■ **Directions**
Would you output the whole of the data exactly?

[Stored items]
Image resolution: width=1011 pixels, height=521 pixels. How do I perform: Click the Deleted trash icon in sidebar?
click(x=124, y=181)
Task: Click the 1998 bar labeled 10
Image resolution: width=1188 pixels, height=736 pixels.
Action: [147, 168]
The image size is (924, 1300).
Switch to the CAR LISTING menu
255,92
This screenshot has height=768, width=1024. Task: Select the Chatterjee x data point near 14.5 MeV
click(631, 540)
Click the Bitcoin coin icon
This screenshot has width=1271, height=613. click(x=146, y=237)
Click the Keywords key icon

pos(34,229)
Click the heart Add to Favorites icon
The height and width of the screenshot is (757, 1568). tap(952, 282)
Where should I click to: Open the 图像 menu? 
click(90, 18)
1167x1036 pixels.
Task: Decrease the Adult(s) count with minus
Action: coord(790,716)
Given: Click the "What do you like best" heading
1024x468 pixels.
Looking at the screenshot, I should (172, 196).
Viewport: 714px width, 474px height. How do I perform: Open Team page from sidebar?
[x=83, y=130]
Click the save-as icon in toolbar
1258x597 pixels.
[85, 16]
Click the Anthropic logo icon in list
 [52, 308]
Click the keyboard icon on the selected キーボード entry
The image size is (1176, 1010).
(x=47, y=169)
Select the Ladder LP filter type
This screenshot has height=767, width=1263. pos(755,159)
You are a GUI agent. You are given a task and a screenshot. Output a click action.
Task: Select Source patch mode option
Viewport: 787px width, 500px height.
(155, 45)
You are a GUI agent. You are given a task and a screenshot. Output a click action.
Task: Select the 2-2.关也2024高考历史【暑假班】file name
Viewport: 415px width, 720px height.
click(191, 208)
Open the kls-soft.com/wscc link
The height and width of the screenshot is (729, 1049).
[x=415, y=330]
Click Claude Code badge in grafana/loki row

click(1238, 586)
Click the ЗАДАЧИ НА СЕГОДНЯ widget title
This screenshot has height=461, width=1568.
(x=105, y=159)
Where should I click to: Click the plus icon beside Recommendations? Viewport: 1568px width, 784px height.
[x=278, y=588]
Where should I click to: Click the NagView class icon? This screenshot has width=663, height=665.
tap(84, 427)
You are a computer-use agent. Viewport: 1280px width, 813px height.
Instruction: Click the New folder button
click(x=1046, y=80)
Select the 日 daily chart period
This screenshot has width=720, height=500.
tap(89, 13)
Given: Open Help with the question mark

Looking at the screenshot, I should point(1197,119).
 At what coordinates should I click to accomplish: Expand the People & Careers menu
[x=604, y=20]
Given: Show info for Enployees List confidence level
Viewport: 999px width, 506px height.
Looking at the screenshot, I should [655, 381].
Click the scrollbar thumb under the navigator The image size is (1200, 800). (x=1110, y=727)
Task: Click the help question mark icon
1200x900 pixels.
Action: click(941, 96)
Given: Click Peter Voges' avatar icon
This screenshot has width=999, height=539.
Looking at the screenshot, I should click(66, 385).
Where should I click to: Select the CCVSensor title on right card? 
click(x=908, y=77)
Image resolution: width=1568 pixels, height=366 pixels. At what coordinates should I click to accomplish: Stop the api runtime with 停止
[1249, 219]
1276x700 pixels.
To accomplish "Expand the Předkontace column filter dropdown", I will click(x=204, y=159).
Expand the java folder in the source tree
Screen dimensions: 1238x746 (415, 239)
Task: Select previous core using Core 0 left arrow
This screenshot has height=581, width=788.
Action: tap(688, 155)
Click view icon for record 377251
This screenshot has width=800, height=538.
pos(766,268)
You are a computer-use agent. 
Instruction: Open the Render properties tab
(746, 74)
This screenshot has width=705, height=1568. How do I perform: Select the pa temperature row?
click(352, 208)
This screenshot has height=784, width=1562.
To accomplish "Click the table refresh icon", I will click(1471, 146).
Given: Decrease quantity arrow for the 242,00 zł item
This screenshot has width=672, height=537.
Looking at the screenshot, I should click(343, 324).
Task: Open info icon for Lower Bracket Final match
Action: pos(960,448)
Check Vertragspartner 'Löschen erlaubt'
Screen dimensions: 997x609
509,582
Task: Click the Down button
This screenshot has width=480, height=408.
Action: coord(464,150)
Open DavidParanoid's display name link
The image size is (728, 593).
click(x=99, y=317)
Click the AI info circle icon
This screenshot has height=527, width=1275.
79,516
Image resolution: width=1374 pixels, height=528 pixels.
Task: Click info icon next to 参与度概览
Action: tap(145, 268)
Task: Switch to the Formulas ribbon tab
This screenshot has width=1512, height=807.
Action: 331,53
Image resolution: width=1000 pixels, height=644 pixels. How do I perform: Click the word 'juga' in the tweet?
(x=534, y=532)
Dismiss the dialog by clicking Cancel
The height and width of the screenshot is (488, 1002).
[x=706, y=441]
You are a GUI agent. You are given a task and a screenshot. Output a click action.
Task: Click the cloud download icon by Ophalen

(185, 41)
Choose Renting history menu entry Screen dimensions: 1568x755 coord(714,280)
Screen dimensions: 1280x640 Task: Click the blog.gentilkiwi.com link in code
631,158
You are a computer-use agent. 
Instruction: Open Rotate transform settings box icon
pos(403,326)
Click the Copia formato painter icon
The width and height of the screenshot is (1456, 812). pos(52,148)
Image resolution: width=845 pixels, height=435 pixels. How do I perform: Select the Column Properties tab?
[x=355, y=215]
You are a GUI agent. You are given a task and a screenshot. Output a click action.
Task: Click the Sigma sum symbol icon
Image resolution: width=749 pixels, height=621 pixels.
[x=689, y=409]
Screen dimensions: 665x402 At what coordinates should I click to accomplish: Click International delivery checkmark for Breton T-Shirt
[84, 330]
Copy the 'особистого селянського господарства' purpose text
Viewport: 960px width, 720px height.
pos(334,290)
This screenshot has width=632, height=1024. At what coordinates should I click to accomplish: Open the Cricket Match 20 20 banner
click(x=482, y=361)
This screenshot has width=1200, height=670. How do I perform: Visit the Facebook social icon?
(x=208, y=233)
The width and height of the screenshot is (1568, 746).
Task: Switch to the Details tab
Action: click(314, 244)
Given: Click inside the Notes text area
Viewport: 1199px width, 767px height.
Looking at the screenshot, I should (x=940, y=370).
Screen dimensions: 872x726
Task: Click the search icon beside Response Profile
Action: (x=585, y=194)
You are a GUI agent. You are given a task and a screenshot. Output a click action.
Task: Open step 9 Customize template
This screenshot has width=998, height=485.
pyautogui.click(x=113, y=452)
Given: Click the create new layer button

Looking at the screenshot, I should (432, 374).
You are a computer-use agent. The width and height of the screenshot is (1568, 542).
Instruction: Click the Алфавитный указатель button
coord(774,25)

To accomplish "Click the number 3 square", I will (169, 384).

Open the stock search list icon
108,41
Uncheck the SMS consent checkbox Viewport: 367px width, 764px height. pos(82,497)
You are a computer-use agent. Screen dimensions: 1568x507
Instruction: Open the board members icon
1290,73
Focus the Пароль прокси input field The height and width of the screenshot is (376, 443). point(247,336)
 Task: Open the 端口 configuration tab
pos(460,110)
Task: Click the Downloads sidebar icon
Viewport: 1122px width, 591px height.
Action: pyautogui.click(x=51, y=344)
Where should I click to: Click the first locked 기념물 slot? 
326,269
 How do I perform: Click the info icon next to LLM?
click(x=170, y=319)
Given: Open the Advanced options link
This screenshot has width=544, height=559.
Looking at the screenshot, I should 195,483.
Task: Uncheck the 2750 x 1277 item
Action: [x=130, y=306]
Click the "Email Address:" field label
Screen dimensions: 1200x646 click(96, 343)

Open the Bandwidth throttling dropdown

■ **Problem solution**
Image resolution: width=1011 pixels, height=521 pixels. How do I perform: Click the Deleted trash icon in sidebar?
click(x=124, y=181)
Task: Click the 1998 bar labeled 10
Image resolution: width=1188 pixels, height=736 pixels.
Action: [147, 168]
The image size is (924, 1300).
Switch to the CAR LISTING menu
255,92
This screenshot has height=768, width=1024. Task: Select the Chatterjee x data point near 14.5 MeV
click(631, 540)
Click the Bitcoin coin icon
This screenshot has width=1271, height=613. click(x=146, y=237)
Click the Keywords key icon

pos(34,229)
Click the heart Add to Favorites icon
The height and width of the screenshot is (757, 1568). tap(952, 282)
Where should I click to: Open the 图像 menu? 
click(90, 18)
1167x1036 pixels.
Task: Decrease the Adult(s) count with minus
Action: coord(790,716)
Given: Click the "What do you like best" heading
1024x468 pixels.
Looking at the screenshot, I should (172, 196).
Viewport: 714px width, 474px height. How do I perform: Open Team page from sidebar?
[x=83, y=130]
Click the save-as icon in toolbar
1258x597 pixels.
[85, 16]
Click the Anthropic logo icon in list
 [52, 308]
Click the keyboard icon on the selected キーボード entry
The image size is (1176, 1010).
(x=47, y=169)
Select the Ladder LP filter type
This screenshot has height=767, width=1263. pos(755,159)
You are a GUI agent. You are given a task and a screenshot. Output a click action.
Task: Select Source patch mode option
Viewport: 787px width, 500px height.
(155, 45)
You are a GUI agent. You are given a task and a screenshot. Output a click action.
Task: Select the 2-2.关也2024高考历史【暑假班】file name
Viewport: 415px width, 720px height.
click(191, 208)
Open the kls-soft.com/wscc link
The height and width of the screenshot is (729, 1049).
[x=415, y=330]
Click Claude Code badge in grafana/loki row

click(1238, 586)
Click the ЗАДАЧИ НА СЕГОДНЯ widget title
This screenshot has height=461, width=1568.
(x=105, y=159)
Where should I click to: Click the plus icon beside Recommendations? Viewport: 1568px width, 784px height.
[x=278, y=588]
Where should I click to: Click the NagView class icon? This screenshot has width=663, height=665.
tap(84, 427)
You are a computer-use agent. Viewport: 1280px width, 813px height.
Instruction: Click the New folder button
click(x=1046, y=80)
Select the 日 daily chart period
This screenshot has width=720, height=500.
tap(89, 13)
Given: Open Help with the question mark

Looking at the screenshot, I should point(1197,119).
 At what coordinates should I click to accomplish: Expand the People & Careers menu
[x=604, y=20]
Given: Show info for Enployees List confidence level
Viewport: 999px width, 506px height.
Looking at the screenshot, I should [655, 381].
Click the scrollbar thumb under the navigator The image size is (1200, 800). (x=1110, y=727)
Task: Click the help question mark icon
1200x900 pixels.
Action: click(941, 96)
Given: Click Peter Voges' avatar icon
This screenshot has width=999, height=539.
Looking at the screenshot, I should click(66, 385).
Where should I click to: Select the CCVSensor title on right card? 
click(x=908, y=77)
Image resolution: width=1568 pixels, height=366 pixels. At what coordinates should I click to accomplish: Stop the api runtime with 停止
[1249, 219]
1276x700 pixels.
To accomplish "Expand the Předkontace column filter dropdown", I will click(x=204, y=159).
Expand the java folder in the source tree
Screen dimensions: 1238x746 (415, 239)
Task: Select previous core using Core 0 left arrow
This screenshot has height=581, width=788.
Action: tap(688, 155)
Click view icon for record 377251
This screenshot has width=800, height=538.
pos(766,268)
You are a computer-use agent. 
Instruction: Open the Render properties tab
(746, 74)
This screenshot has width=705, height=1568. How do I perform: Select the pa temperature row?
click(352, 208)
This screenshot has height=784, width=1562.
To accomplish "Click the table refresh icon", I will click(1471, 146).
Given: Decrease quantity arrow for the 242,00 zł item
This screenshot has width=672, height=537.
Looking at the screenshot, I should click(343, 324).
Task: Open info icon for Lower Bracket Final match
Action: pos(960,448)
Check Vertragspartner 'Löschen erlaubt'
Screen dimensions: 997x609
509,582
Task: Click the Down button
This screenshot has width=480, height=408.
Action: coord(464,150)
Open DavidParanoid's display name link
The image size is (728, 593).
click(x=99, y=317)
Click the AI info circle icon
This screenshot has height=527, width=1275.
79,516
Image resolution: width=1374 pixels, height=528 pixels.
Task: Click info icon next to 参与度概览
Action: tap(145, 268)
Task: Switch to the Formulas ribbon tab
This screenshot has width=1512, height=807.
Action: 331,53
Image resolution: width=1000 pixels, height=644 pixels. How do I perform: Click the word 'juga' in the tweet?
(x=534, y=532)
Dismiss the dialog by clicking Cancel
The height and width of the screenshot is (488, 1002).
[x=706, y=441]
You are a GUI agent. You are given a task and a screenshot. Output a click action.
Task: Click the cloud download icon by Ophalen

(185, 41)
Choose Renting history menu entry Screen dimensions: 1568x755 coord(714,280)
Screen dimensions: 1280x640 Task: Click the blog.gentilkiwi.com link in code
631,158
You are a computer-use agent. 
Instruction: Open Rotate transform settings box icon
pos(403,326)
Click the Copia formato painter icon
The width and height of the screenshot is (1456, 812). pos(52,148)
Image resolution: width=845 pixels, height=435 pixels. How do I perform: Select the Column Properties tab?
[x=355, y=215]
You are a GUI agent. You are given a task and a screenshot. Output a click action.
Task: Click the Sigma sum symbol icon
Image resolution: width=749 pixels, height=621 pixels.
[x=689, y=409]
Screen dimensions: 665x402 At what coordinates should I click to accomplish: Click International delivery checkmark for Breton T-Shirt
[84, 330]
Copy the 'особистого селянського господарства' purpose text
Viewport: 960px width, 720px height.
pos(334,290)
This screenshot has width=632, height=1024. At what coordinates should I click to accomplish: Open the Cricket Match 20 20 banner
click(x=482, y=361)
This screenshot has width=1200, height=670. How do I perform: Visit the Facebook social icon?
(x=208, y=233)
The width and height of the screenshot is (1568, 746).
Task: Switch to the Details tab
Action: click(314, 244)
Given: Click inside the Notes text area
Viewport: 1199px width, 767px height.
Looking at the screenshot, I should (x=940, y=370).
Screen dimensions: 872x726
Task: Click the search icon beside Response Profile
Action: (x=585, y=194)
You are a GUI agent. You are given a task and a screenshot. Output a click action.
Task: Open step 9 Customize template
This screenshot has width=998, height=485.
pyautogui.click(x=113, y=452)
Given: Click the create new layer button

Looking at the screenshot, I should (432, 374).
You are a computer-use agent. The width and height of the screenshot is (1568, 542).
Instruction: Click the Алфавитный указатель button
coord(774,25)

To accomplish "Click the number 3 square", I will (169, 384).

Open the stock search list icon
108,41
Uncheck the SMS consent checkbox Viewport: 367px width, 764px height. pos(82,497)
You are a computer-use agent. Screen dimensions: 1568x507
Instruction: Open the board members icon
1290,73
Focus the Пароль прокси input field The height and width of the screenshot is (376, 443). point(247,336)
 Task: Open the 端口 configuration tab
pos(460,110)
Task: Click the Downloads sidebar icon
Viewport: 1122px width, 591px height.
Action: pyautogui.click(x=51, y=344)
Where should I click to: Click the first locked 기념물 slot? 
326,269
 How do I perform: Click the info icon next to LLM?
click(x=170, y=319)
Given: Open the Advanced options link
This screenshot has width=544, height=559.
Looking at the screenshot, I should 195,483.
Task: Uncheck the 2750 x 1277 item
Action: [x=130, y=306]
Click the "Email Address:" field label
Screen dimensions: 1200x646 click(96, 343)

Open the Bandwidth throttling dropdown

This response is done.